Great!  (especially when negative interest rates are in play everywhere, so cost of borrowing is cheap and this is a bankable project in any banker’s book).

In general, however when the Ropatec Mini-Wind farm is compared to competing power generation from natural gas where the CAPEX installed cost of similar NP generation would be @  US $2.00/watt (our field experience)  it becomes a challenge to figure out which place to invest your money as an IPP, given swings in NG fuel prices and  government regime changes to FIT regulations, their favorite toy of late, virtually everywhere.

In reality, Ropatec will hope that the reliability of the  new modern Ropatec 30kW turbines and the actual maintenance, repair and warranty replacement and regular scheduled parts replacement, will cost less than what was contracted with the IPP, and that other cost improvements will be achieved from the new sales and service parts of the vendor business, namely more Mini-Wind farms  sold and deployed, lower cost future designs with better margins (there is room for improvement here, always) etc.. Finally the vendor “bean counter” accountant types will get to work and hedge currencies with surplus working capital earned from these farms, play metal markets etc, to squeeze every last drop out of the 15 year project to ensure a decent shareholder return and private dividend payout with least tax exposure. Hurrah!

The  Micro NG Turbine Challenge to Mini-Wind: maybe , sort of, not often.

Of course Natural Gas local distribution pipelines may not be readily available for tapping into the site where the grid tie is allowed (plus sound ordinances in local bylaws may prohibit the location of what are fairly noisy gas turbines with tall mufflers and ground level ozone emissions kill) , so in this case Mini-Wind should win every time, and low mount VAWTs like Ropatec stand as good a chance as any, especially versus small HAWTs in the same nameplate rating which must be installed 50% higher with larger install and overall capex costs, and are less visually appealing.

Small HAWTs vs Small VaWTS?:  

Modern VAWTs win every time… if nameplate is same.

It’s the Lower Height and Power Output/Acre….  🙂

Ropatec, like all modern small VAWTS have the advantage over small HAWTS in that a properly sited and turbine spaced modern VAWT Mini-Wind Farm can produce 25% to 50% more power  conservatively in a 3X smaller physical footprint  at a 25-33% lower mount height,  because VAWTS do not need as much real-estate to operate and can survive semi-turbulent wind.

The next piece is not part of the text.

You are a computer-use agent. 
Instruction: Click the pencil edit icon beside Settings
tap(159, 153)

The lower mount height and greater power density/per acre mean the VAWT Mini-Wind farm can have a 75% to 1505 LOCE advantage over Small HAWTS, every time, provided the HAWTS with their 3X bigger spacing requirements can get a series of suitable land leased in place to compete at a reasonable price through multiple landlords

So even though the competing 30kW nameplate HAWTs might be 15% more efficient at 7m/s using a 33% of NP for HAWT vs a 28.5%  of NP for VAWT comparison in nameplate efficiency as claimed by leading Vendor Bergey over Ropatec, the HAWT single turbine efficiency is not enough to make up the VAWT advantage of greater power output density per acre. Let’s look at this modern VAWT supremacy a bit closer:

For Example, imagine a 7*30kW nameplate (@7m/s) turbine HAWT mini-wind farm with 33% vendor claimed nameplate efficiency,  installed at the same Tuscany, Italy location where Ropatec is deployed, the annual total kwhr output would be:

at 30kW Small HAWT design will produce 10kw/hour @ 33% efficiency * in 7/ms annualized wind speeds,  but needs 17 to 22 HAWT rotor diameters spacing and straight wind at 35% higher height to perform to 33% of NP, the HAWT vendor claimed advantage.

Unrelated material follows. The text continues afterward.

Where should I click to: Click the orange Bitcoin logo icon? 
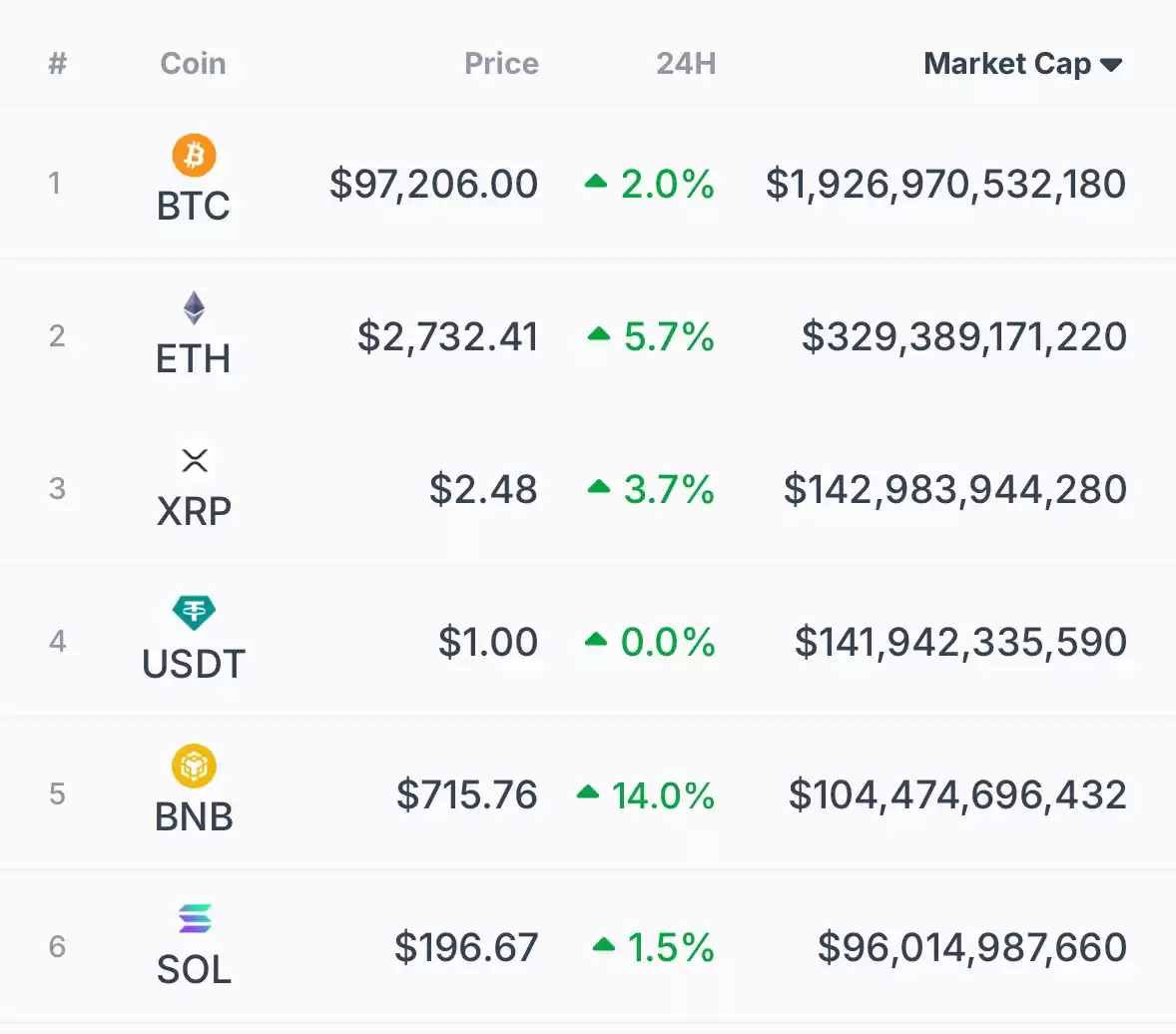(195, 156)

So each turbine will effectively need its own leased footprint, 7 of them,   versus the VAWT mini Wind Farm which can fit within one small leased space which is in fact only 20% of the real “spaced area” sq. m area needed by the HAWTs. How to calculated the annual lease rate comparison can be challenging, but let’s give it a go.

HAWT Sweep area @ 30KW is 5.5m Blade Length, 11m top to bottom = 95 sqm

Let’s use the HAWT tighest spacing, 12 diameters, Wooha! 110m spacing, essentially a football field at 30m tower height, that means talking to lots of landlords, but also laying lots of extra cable to tie in to the existing Big Wind Farm collection and concentration cabling feeding the grid tie need to take advantage of the FIT.

Ok we space equal distances and basically get  a 1/4 mile by 1/4 grid in the country (16 American football fields), being flat or with very little roll, and the tree canopy of equal 30m height need to be at least 200m  away from the nearest HAWT turbines. So expect to talk to 5 or 6 land owners in the country to get this type of  land lease deployment. So called  research costs and pure Overhead are sure to be reducing LCOE for the site and often delaying time to market for any Small HAWT Mini-Wind Farm deployment.

See the REAL problem for Small VAWT Vendors? the number of  raw addressable available sites for small HAWTS at 30kW at 30m height start to be reduced dramatically (by at least 10X) in contrast to modern VAWT deployments of the same 7  Ropatec or Starwind5   VAWTs and your spacing is 40 to 50m apart and fits in 4 football fields comfortably.

Small VAWTs rule  while small HAWTs drool (with great jealousy). Now the kicker, if you use clockwise and counterclockwise mated pairs of VAWTS the spacing is only 2 to 2.5 diameters, meaning 22m to 30m, and that means you need only 1 American football field for these 7 VAWT turbines, meaning a single farmer lease will do it siting the 7 turbines 3 and 4 each down each fence line (typical in North America) and just two simple trenches to run the collector cables, in either spider(smaller cables parallel in trench) or tap(grid style with electronics and connectors to one big cable) and daisy chain form.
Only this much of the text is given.